Copy exactly the lines from the first line of the records below through the line containing "Click the User account avatar icon", including both, and nothing else.
§ §
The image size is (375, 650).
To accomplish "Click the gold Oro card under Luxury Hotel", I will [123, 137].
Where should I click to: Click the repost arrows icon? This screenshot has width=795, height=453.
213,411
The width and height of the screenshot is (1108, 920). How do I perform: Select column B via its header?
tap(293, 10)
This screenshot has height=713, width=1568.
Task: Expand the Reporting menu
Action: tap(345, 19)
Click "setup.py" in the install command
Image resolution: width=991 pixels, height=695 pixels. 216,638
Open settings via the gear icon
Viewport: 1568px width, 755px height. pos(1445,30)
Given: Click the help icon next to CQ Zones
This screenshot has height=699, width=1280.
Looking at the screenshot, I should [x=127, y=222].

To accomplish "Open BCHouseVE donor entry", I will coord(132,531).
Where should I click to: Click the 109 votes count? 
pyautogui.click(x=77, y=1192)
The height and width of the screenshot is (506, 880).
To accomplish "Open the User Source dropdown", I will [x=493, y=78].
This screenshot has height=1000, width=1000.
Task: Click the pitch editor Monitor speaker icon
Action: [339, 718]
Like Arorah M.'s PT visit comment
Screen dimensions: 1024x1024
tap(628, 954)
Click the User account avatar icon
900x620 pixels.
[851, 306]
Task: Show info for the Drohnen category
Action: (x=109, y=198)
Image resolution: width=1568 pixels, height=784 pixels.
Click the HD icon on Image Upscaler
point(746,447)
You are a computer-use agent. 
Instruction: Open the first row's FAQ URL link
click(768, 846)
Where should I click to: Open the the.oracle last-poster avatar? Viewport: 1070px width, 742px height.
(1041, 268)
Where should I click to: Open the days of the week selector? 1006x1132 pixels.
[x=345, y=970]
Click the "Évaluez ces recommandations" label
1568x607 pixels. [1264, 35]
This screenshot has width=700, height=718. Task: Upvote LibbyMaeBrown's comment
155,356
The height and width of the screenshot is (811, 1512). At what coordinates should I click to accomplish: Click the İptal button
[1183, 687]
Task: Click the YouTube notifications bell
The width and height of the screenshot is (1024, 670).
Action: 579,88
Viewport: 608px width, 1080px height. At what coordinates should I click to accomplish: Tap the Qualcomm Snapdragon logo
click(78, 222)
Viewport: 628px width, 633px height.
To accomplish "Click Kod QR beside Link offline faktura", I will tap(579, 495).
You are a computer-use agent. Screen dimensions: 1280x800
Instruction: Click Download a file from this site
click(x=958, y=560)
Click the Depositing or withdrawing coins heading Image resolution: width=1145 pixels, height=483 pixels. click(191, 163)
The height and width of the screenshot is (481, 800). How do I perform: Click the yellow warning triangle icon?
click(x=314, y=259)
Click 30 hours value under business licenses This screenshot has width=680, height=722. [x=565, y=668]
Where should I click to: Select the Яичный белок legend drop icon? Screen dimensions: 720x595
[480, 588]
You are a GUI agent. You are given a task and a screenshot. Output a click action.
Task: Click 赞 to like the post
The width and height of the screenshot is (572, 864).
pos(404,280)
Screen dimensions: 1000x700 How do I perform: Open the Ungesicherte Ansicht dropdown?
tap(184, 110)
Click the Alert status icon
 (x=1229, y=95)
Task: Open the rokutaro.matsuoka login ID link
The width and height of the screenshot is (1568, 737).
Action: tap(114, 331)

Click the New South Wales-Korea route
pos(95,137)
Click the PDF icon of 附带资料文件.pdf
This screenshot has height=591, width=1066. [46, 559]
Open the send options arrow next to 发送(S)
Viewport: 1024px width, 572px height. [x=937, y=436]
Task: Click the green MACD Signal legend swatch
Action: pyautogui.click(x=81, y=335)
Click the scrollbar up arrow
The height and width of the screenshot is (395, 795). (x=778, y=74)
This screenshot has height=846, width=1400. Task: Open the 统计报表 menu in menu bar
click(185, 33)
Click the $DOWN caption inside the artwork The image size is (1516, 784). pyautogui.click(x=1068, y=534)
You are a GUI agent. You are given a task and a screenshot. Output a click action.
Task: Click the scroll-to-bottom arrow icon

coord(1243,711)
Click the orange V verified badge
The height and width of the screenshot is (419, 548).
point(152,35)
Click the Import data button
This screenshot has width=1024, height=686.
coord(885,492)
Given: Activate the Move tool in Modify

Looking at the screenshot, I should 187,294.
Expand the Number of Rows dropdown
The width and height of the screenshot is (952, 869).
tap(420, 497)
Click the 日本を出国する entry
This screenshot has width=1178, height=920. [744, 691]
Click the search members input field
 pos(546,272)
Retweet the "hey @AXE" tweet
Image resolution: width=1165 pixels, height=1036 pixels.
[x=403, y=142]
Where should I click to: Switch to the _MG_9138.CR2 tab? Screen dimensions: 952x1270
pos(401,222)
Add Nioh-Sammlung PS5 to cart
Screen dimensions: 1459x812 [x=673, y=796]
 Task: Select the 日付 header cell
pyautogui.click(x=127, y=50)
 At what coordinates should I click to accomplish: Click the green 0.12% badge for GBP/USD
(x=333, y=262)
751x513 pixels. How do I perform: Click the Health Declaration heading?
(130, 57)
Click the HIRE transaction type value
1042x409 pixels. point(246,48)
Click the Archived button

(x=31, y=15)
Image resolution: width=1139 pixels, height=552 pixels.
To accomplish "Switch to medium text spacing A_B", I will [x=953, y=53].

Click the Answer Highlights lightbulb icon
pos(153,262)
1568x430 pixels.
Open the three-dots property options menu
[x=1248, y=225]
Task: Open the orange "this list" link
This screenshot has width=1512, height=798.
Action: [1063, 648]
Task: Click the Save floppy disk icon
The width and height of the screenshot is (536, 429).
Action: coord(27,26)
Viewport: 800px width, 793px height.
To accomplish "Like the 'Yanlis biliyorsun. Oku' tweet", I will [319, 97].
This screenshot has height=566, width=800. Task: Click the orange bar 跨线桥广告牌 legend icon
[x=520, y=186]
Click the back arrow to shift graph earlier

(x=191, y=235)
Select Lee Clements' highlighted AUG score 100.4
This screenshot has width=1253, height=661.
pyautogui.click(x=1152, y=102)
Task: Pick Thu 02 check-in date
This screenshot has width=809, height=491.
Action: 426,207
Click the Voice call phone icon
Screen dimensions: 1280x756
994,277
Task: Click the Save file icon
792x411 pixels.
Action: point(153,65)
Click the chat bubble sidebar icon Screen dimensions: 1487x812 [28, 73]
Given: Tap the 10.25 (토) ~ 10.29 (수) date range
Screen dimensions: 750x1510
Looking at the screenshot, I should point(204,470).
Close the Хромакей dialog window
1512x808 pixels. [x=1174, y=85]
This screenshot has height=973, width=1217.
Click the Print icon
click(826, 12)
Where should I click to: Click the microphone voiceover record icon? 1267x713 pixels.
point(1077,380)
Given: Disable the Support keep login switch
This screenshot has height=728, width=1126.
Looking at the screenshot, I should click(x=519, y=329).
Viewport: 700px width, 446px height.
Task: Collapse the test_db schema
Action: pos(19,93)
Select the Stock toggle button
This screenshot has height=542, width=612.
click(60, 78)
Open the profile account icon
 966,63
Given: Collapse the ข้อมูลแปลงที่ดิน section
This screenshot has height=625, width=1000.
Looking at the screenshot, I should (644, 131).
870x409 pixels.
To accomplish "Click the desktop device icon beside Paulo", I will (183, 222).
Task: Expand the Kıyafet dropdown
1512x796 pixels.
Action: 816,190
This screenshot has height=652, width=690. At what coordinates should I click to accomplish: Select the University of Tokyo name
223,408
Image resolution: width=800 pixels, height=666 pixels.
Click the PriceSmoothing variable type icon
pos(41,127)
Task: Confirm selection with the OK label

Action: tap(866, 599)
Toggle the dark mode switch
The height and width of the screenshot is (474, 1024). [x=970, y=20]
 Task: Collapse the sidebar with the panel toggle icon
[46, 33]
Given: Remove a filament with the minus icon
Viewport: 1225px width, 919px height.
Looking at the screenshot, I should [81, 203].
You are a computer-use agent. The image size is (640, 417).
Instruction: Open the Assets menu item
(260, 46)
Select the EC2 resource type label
§ §
## [ANSWER FOR THE TASK]
The image size is (375, 650).
To accomplish "Click the gold Oro card under Luxury Hotel", I will [123, 137].
Where should I click to: Click the repost arrows icon? This screenshot has width=795, height=453.
213,411
The width and height of the screenshot is (1108, 920). How do I perform: Select column B via its header?
tap(293, 10)
This screenshot has height=713, width=1568.
Task: Expand the Reporting menu
Action: tap(345, 19)
Click "setup.py" in the install command
Image resolution: width=991 pixels, height=695 pixels. 216,638
Open settings via the gear icon
Viewport: 1568px width, 755px height. pos(1445,30)
Given: Click the help icon next to CQ Zones
This screenshot has height=699, width=1280.
Looking at the screenshot, I should [x=127, y=222].

To accomplish "Open BCHouseVE donor entry", I will coord(132,531).
Where should I click to: Click the 109 votes count? 
pyautogui.click(x=77, y=1192)
The height and width of the screenshot is (506, 880).
To accomplish "Open the User Source dropdown", I will [x=493, y=78].
This screenshot has height=1000, width=1000.
Task: Click the pitch editor Monitor speaker icon
Action: [339, 718]
Like Arorah M.'s PT visit comment
Screen dimensions: 1024x1024
tap(628, 954)
Click the User account avatar icon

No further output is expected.